Nowości i ogłoszenia

Nareszcie przyszła wiosna...

... a wraz z nią obudził się nasz wiceprezydent odpowiedzialny za transport zbiorowy - Tadeusz Trzmiel. Blog Krabok prezentuje odpowiedż pana prezydenta Inicjatywie Górka Narodowa m.in. w sprawie linii 115 i 169. Otóż na trzy kursy (bo tyle dałaby radę wykonać jedyna brygada 115-01B) do godziny 23. Dla porównania autobusy linii 142 na trasie z Cmentarza Batowice do Czyżyn wykonają w tych godzinach po pięć kursów w każdą sobotę i niedzielę, jak nic starczyłoby na dwa odjazdy np. o 21.15 i 22.15 każdego dnia roboczego. Cmentarz i tak jest zamknięty, a dojechać do niego można liniami 193 i 250, których częstotliwość absolutnie wystarcza na tak zaludniony rejon.

 

   Niestety ten przykład, prawie, że po sąsiedzku, pokazuje jak dzielone są pieniądze na krakowską komunikację i jak duża jest skala ich marnotrawstwa. W kolejnym felietonie podsumujemy puste pod względem komunikacyjnym rejony oraz puste przewozy kosztujące niemało pieniędzy.
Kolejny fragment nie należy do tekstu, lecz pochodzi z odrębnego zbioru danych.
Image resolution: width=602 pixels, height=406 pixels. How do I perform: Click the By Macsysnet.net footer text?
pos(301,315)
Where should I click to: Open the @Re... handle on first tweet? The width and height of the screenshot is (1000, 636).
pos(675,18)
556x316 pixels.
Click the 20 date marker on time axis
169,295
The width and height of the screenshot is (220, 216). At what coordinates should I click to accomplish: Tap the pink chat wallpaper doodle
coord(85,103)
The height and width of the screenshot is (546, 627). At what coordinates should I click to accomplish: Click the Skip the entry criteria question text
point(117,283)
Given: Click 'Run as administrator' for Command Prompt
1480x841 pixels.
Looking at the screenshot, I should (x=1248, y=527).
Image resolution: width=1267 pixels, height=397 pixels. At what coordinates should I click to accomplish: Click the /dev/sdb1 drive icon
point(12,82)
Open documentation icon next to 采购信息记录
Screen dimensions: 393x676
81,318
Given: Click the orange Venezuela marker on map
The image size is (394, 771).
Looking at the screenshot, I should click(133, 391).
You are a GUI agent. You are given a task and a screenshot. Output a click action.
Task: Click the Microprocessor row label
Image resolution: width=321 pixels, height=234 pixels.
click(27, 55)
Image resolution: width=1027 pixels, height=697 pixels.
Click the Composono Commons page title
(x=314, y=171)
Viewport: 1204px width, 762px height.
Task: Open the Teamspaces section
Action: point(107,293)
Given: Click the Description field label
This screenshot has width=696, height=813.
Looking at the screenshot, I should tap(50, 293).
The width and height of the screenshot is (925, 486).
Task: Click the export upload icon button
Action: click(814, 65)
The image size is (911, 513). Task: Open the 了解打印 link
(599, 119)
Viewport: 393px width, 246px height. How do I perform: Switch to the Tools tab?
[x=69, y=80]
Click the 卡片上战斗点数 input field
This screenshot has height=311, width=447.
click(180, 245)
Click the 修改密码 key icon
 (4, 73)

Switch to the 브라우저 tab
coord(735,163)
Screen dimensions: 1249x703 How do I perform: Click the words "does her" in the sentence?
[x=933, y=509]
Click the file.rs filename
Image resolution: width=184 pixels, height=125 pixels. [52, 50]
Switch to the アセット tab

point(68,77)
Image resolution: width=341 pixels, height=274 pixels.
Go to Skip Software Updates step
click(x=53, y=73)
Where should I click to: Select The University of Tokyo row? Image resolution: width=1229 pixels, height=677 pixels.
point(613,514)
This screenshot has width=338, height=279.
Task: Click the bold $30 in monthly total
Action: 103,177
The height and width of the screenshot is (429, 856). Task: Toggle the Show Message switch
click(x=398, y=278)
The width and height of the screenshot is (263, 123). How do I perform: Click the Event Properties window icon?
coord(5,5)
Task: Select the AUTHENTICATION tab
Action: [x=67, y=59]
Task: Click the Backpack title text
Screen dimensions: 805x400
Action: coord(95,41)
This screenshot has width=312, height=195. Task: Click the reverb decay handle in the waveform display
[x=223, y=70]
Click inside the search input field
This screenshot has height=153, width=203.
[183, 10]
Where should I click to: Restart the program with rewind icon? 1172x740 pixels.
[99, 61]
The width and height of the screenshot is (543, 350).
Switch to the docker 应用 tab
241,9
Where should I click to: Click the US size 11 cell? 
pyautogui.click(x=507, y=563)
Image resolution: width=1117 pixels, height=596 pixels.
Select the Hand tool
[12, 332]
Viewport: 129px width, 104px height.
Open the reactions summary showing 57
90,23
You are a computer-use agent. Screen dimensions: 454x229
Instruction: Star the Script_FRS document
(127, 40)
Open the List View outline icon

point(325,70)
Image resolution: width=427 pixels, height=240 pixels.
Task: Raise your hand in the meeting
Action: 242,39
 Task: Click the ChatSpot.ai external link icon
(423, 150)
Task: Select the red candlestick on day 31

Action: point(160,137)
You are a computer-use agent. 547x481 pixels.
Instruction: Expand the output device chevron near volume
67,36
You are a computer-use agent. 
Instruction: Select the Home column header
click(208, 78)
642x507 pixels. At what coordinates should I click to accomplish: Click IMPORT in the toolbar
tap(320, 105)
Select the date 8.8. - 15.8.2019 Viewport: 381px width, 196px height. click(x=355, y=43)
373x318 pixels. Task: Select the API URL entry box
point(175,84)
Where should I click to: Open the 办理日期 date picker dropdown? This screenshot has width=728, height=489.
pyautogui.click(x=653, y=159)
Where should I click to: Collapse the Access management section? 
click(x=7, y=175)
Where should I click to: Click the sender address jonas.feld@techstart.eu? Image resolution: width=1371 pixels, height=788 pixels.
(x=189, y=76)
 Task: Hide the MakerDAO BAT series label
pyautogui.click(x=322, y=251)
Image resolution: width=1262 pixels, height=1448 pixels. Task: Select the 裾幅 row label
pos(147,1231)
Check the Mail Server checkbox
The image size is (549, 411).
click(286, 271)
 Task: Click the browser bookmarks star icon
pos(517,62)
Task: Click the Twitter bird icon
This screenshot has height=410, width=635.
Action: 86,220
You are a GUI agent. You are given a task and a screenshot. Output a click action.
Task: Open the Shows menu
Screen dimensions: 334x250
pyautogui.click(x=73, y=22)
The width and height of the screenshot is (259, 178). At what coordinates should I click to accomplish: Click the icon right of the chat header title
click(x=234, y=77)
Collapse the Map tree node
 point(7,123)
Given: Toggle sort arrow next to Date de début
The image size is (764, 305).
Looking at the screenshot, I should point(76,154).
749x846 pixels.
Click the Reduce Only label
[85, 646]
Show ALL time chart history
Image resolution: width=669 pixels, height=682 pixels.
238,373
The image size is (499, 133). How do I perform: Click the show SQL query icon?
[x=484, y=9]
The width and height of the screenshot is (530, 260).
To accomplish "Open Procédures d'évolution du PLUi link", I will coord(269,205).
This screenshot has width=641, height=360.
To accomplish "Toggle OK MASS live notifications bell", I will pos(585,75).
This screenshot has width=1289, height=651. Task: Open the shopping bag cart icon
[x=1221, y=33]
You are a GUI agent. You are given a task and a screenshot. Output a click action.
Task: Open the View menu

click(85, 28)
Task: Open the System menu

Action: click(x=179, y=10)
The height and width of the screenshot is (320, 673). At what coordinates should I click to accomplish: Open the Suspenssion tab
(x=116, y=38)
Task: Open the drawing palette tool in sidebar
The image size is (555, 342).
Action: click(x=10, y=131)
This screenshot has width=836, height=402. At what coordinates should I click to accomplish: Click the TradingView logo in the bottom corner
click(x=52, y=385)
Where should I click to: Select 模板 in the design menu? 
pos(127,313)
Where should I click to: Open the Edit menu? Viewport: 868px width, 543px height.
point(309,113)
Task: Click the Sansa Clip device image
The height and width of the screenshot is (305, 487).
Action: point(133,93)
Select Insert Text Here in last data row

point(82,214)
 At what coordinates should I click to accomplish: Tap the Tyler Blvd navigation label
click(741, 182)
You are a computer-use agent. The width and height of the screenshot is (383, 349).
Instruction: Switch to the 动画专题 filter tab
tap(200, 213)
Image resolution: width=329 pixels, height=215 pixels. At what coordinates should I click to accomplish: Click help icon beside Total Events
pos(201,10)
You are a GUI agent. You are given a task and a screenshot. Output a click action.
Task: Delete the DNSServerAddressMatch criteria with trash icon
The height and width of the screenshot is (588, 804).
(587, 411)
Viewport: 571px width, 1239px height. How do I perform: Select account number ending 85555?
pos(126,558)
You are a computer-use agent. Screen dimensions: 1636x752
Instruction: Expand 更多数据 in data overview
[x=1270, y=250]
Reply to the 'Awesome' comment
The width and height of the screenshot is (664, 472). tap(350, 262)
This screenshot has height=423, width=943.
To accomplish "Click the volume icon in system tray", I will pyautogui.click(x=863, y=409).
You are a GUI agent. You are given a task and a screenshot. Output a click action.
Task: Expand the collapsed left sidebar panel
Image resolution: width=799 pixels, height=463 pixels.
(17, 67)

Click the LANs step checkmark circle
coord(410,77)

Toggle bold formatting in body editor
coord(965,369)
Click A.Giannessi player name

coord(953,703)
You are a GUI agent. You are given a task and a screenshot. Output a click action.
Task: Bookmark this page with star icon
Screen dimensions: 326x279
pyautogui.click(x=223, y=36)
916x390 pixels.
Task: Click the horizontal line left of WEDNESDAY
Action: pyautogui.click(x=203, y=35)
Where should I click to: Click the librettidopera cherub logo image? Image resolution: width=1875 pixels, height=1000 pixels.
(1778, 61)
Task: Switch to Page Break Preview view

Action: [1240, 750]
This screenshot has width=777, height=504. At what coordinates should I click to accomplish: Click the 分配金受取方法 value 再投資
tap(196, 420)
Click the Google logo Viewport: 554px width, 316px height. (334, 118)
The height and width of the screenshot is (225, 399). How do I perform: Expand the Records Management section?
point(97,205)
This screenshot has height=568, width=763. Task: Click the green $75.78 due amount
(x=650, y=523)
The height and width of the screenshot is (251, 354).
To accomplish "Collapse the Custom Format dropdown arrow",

Jest szansa na zmiany, albowiem jak donosi wczorajszy Dziennik Polski rozważane bedą ponownie warianty remarszrutyzacji z 2012 roku pod kątem zmian jakie nastąpią zaraz po wakacjach. Ruszy wtedy trasa tramwajowa nad stacją w Płaszowie oraz dalszy ciąg pierwszej linii MKA do Balic. Najwyższy czas przedyskutować te istotne zmiany, albowiem zostało nieco ponad 5 miesięcy. Będzie to też doskonała okazja do korekty całej siatki połączeń, których nieudolnym symbolem była niegdyś linia 428.

 

   Kolejny front batalii o krakowską komunikację to także stary obyczaj kupowania taboru dla danej linii. Jak widać na przykładzie solarisów metrostyle, kupowanych z wizerunkowym rozmachem, na liniach 169 i 292 nie możemy ich jednak oglądać. Teraz rozpoczną się dostawy tramwajów z Pesy. Wspomniany na wstępie T. Trzmiel zapowiadał kilka miesięcy temu zastąpienie nimi trójskładów na liniach 4 i 24. Deklaracja jednak uległa zmianie, ponieważ kilka dni temu media doniosły, że drugą linią obsługiwaną 'krakowiakami' będzie 50. Będzie więc po krakowsku: nowa estakada, nowa trasa, linia 50 nosząca swój numer, aby dumnie promować jedną z dwóch linii w milionowej aglomeracji o f= 5 minut i nowe tramwaje. Dodajmy, o największej pojemności, w ilości 18 brygad, z których osiem zjedzie do zajezdni po zaledwie trzech godzinach pracy (pełny kurs - 90 minut).

 

   Kraków stać na rozrzutność jak widać. Najnowsze tramwaje pomiędzy godzinami szczytu będą wykorzystane w ok. 60%, to i tak nieżle na tle zapełnień linii 142. W dodatku nie ma pewności , czy linia 50 zapełni się tak bardzo na nowej trasie, zaś krótsze pojazdy na linii 24 będą przepełnione. Ponadto ucierpieć też może paradoksalnie linia 20, ale o tym będziemy pisać w kolejnych felietonach.